Ab 01.01.2022: Neue Vorgaben für Verkauf von Mängelexemplaren an Verbraucher
Am 01.01.2022 tritt in Deutschland das Gesetz zur Regelung des Verkaufs von Sachen mit digitalen Elementen und anderer Aspekte des Kaufvertrags in Kraft, welches u. a. auch neue Anforderungen für den Verkauf von Mängelexemplaren an Verbraucher enthält. Insoweit wird künftig eine ausdrückliche und gesonderte Vereinbarung zwischen Händler und Verbraucher erforderlich sein. Welche Auswirkungen dies auf den Online-Handel hat, beleuchten wir im nachfolgenden Beitrag.
Grundsatz: Mängelrechte des Verbrauchers auch bei Kenntnis des Sachmangels
Bei Verbrauchsgüterkaufverträgen sieht das neue Kaufrecht eine entscheidende Änderung vor, wenn der Verbraucher bei Abschluss des Kaufvertrags mit dem Händler weiß oder grob fahrlässig nicht weiß, dass die Kaufsache einen Sachmangel hat.
Bislang galt auch in diesen Fällen, dass dann die kaufrechtlichen Mängelrechte des Verbrauchers grundsätzlich ausgeschlossen sind (§ 442 BGB) . Künftig wird dies aber anders sein, da diese Vorschrift nicht mehr auf Verbrauchgüterkaufverträge Anwendung finden wird (§ 475 Abs. 3 S. 2 BGB-NEU). Ein Verbraucher kann somit künftig grundsätzlich in dem Wissen, dass die Kaufsache mangelhaft ist, den Kaufvertrag abschließen und anschließend dennoch vom Händler wegen des Mangels Nacherfüllung verlangen und sonstige kaufrechtliche Sachmängelrechte geltend machen.

■ **DATENAUSZÜGE**
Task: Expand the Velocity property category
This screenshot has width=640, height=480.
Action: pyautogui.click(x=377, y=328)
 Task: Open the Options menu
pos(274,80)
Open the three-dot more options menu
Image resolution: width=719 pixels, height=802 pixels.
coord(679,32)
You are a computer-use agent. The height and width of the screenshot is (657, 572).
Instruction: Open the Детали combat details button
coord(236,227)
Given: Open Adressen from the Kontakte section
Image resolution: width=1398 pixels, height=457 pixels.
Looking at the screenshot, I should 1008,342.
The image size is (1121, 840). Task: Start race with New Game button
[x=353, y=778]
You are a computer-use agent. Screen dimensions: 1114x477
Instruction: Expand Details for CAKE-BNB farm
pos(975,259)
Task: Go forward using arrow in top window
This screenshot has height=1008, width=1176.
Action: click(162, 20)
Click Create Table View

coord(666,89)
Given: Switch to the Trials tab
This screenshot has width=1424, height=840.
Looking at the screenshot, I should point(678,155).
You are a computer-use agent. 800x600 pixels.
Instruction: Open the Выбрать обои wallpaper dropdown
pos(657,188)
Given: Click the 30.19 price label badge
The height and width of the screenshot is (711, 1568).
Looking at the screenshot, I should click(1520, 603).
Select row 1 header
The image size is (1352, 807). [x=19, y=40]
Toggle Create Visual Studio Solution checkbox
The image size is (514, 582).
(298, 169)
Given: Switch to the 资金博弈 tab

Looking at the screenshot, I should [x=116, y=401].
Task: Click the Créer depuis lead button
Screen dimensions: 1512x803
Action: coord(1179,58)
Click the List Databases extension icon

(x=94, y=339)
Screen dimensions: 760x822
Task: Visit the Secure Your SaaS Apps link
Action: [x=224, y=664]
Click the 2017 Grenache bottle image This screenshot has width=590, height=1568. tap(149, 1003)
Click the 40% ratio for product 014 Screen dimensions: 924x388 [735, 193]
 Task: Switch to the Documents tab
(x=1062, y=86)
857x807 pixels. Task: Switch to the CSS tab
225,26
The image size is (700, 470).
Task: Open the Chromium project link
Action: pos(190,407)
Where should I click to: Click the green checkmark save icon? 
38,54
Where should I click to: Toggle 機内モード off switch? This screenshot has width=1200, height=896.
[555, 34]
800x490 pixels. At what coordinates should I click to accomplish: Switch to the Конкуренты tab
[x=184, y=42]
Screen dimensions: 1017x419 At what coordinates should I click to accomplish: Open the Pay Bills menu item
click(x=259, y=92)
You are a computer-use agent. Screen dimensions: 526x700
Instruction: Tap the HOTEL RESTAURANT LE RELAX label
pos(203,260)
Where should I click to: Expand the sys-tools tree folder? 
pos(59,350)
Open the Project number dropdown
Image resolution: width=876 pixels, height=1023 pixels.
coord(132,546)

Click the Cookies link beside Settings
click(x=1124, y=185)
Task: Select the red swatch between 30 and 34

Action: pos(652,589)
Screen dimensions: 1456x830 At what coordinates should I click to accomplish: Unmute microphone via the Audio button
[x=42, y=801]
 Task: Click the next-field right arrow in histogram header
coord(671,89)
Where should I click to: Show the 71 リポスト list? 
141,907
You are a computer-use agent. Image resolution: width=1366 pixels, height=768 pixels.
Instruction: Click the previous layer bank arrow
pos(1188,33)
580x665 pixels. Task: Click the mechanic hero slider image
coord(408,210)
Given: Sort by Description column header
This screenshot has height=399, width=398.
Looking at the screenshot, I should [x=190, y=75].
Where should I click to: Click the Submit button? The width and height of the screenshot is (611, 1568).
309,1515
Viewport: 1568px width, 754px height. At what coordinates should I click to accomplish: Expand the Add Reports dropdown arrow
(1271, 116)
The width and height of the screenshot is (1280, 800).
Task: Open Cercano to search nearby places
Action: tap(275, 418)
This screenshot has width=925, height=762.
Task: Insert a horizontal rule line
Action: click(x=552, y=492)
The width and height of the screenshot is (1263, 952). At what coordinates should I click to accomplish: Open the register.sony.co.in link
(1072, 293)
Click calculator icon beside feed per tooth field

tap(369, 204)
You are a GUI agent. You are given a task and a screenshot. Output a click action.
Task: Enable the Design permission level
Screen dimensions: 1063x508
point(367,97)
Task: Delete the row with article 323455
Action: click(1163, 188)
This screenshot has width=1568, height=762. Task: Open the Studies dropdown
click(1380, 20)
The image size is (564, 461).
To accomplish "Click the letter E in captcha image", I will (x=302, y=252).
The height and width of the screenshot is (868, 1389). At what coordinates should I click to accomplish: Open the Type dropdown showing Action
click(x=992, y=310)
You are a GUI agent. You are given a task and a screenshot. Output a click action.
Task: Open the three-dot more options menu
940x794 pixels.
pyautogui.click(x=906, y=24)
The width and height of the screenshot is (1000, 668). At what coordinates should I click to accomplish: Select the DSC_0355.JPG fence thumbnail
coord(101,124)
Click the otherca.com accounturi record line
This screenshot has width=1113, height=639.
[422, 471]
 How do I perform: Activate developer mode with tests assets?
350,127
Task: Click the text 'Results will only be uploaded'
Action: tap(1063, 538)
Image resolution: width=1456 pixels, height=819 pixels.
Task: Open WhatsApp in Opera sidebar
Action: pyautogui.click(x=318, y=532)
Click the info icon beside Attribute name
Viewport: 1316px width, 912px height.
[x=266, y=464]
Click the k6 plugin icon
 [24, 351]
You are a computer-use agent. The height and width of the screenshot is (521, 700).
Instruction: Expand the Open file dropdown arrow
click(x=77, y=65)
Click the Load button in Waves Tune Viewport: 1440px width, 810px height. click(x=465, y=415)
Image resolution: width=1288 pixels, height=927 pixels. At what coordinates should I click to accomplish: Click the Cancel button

■ **ARBEITSAUFTRAG 1**
Gib aus dem Quelltext den Abschnitt von „Bislang galt auch“ bis „Sachmängelrechte geltend machen.“ wortgetreu wieder.
■ **ARBEITSAUFTRAG 2**
Beantworte anhand des Quelltexts diese Fragen:
(a) An welchem Tag tritt das neue Gesetz in Deutschland in Kraft?
(b) Welche Vorschrift schloss bislang die Mängelrechte des Verbrauchers bei Kenntnis des Mangels grundsätzlich aus?
(c) Was wird für den Verkauf von Mängelexemplaren an Verbraucher künftig erforderlich sein?
Die Daten sind eigenständiges Material und gehören nicht zum Quelltext.

■ **LÖSUNG 1**
Bislang galt auch in diesen Fällen, dass dann die kaufrechtlichen Mängelrechte des Verbrauchers grundsätzlich ausgeschlossen sind (§ 442 BGB) . Künftig wird dies aber anders sein, da diese Vorschrift nicht mehr auf Verbrauchgüterkaufverträge Anwendung finden wird (§ 475 Abs. 3 S. 2 BGB-NEU). Ein Verbraucher kann somit künftig grundsätzlich in dem Wissen, dass die Kaufsache mangelhaft ist, den Kaufvertrag abschließen und anschließend dennoch vom Händler wegen des Mangels Nacherfüllung verlangen und sonstige kaufrechtliche Sachmängelrechte geltend machen.

■ **LÖSUNG 2**
(a) Am 01.01.2022.
(b) § 442 BGB.
(c) Eine ausdrückliche und gesonderte Vereinbarung zwischen Händler und Verbraucher.